Saved data entries
__________

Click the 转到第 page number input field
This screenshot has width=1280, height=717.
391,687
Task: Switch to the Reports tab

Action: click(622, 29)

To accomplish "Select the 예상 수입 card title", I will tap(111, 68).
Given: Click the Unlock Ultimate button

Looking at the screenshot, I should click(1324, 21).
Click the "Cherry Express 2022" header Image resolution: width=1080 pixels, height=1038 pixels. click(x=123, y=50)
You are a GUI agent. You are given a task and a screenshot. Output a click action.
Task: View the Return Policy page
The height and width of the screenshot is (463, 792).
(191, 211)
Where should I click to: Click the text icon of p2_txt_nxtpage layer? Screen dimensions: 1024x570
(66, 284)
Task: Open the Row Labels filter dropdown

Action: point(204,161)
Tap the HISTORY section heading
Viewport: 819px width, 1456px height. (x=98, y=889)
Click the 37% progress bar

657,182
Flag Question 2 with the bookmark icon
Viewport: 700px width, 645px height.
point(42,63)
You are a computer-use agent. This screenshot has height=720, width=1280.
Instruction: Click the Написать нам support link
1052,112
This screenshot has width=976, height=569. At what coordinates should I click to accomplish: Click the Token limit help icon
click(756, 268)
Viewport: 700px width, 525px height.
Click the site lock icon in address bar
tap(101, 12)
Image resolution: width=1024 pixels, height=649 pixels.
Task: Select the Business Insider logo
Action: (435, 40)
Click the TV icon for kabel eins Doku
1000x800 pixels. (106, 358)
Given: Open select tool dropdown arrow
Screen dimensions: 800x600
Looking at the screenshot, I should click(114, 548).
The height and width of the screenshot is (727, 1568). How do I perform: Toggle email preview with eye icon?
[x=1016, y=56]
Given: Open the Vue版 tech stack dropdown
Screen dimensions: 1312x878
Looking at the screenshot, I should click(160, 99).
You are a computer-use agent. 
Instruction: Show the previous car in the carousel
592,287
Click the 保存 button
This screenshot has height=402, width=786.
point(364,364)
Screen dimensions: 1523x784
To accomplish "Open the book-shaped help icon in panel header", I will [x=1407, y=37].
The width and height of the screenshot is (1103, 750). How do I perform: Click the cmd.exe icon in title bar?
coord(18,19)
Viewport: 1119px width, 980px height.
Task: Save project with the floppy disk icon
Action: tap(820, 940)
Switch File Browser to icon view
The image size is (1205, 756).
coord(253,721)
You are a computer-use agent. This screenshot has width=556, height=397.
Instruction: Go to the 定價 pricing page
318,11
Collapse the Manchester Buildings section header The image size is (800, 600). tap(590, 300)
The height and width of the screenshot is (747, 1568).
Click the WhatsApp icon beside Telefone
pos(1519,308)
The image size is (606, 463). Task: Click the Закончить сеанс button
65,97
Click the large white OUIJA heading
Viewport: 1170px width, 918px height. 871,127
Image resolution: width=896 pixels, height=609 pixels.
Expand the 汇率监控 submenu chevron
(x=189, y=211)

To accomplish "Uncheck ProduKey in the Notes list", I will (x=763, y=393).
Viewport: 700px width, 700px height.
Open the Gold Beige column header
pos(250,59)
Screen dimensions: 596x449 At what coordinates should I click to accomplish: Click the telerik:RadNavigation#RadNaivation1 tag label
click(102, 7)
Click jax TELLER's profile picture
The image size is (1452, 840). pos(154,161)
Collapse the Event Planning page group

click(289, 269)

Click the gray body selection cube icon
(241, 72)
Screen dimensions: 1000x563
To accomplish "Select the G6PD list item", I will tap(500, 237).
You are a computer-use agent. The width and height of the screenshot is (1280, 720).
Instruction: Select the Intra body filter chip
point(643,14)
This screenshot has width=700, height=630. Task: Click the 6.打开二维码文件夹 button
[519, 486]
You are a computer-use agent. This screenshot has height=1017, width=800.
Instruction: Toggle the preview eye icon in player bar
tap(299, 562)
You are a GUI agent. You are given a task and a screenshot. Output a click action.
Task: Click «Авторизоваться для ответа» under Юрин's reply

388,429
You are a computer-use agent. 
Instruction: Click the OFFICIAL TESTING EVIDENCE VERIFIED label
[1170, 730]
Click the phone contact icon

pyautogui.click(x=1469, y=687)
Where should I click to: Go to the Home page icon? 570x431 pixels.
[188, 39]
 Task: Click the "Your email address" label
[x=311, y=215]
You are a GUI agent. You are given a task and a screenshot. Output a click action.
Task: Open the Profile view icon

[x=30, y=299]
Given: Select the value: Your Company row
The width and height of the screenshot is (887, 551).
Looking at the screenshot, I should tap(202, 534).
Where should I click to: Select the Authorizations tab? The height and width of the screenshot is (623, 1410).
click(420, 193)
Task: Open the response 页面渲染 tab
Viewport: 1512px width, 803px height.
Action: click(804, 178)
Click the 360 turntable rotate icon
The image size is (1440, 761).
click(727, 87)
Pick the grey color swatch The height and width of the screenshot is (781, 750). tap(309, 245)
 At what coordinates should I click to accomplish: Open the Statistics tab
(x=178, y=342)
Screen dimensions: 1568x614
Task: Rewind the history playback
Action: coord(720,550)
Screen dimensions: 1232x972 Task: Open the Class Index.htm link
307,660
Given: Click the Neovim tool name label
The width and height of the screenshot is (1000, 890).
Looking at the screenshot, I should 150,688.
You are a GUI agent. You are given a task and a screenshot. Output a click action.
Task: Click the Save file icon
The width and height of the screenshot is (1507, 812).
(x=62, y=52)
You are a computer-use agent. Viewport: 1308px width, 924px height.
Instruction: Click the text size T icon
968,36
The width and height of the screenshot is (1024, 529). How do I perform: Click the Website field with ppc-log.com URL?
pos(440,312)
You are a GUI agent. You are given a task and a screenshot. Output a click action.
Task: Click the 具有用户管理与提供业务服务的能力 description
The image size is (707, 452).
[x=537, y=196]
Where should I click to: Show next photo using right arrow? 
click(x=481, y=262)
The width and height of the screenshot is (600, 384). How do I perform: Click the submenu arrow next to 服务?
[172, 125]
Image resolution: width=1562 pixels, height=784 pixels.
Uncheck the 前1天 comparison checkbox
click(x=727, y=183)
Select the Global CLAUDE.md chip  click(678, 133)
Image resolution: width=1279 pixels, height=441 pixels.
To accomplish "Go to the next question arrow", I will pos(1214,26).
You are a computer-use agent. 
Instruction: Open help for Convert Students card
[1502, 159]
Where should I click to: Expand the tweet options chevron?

__________

In the records above, the line with "Click jax TELLER's profile picture" marks the start and the line with "has height=1017, width=800." marks the end; copy that stretch exactly, both lines included, and nothing else.

* TASK OUTPUT:
Click jax TELLER's profile picture
The image size is (1452, 840). pos(154,161)
Collapse the Event Planning page group

click(289, 269)

Click the gray body selection cube icon
(241, 72)
Screen dimensions: 1000x563
To accomplish "Select the G6PD list item", I will tap(500, 237).
You are a computer-use agent. The width and height of the screenshot is (1280, 720).
Instruction: Select the Intra body filter chip
point(643,14)
This screenshot has width=700, height=630. Task: Click the 6.打开二维码文件夹 button
[519, 486]
You are a computer-use agent. This screenshot has height=1017, width=800.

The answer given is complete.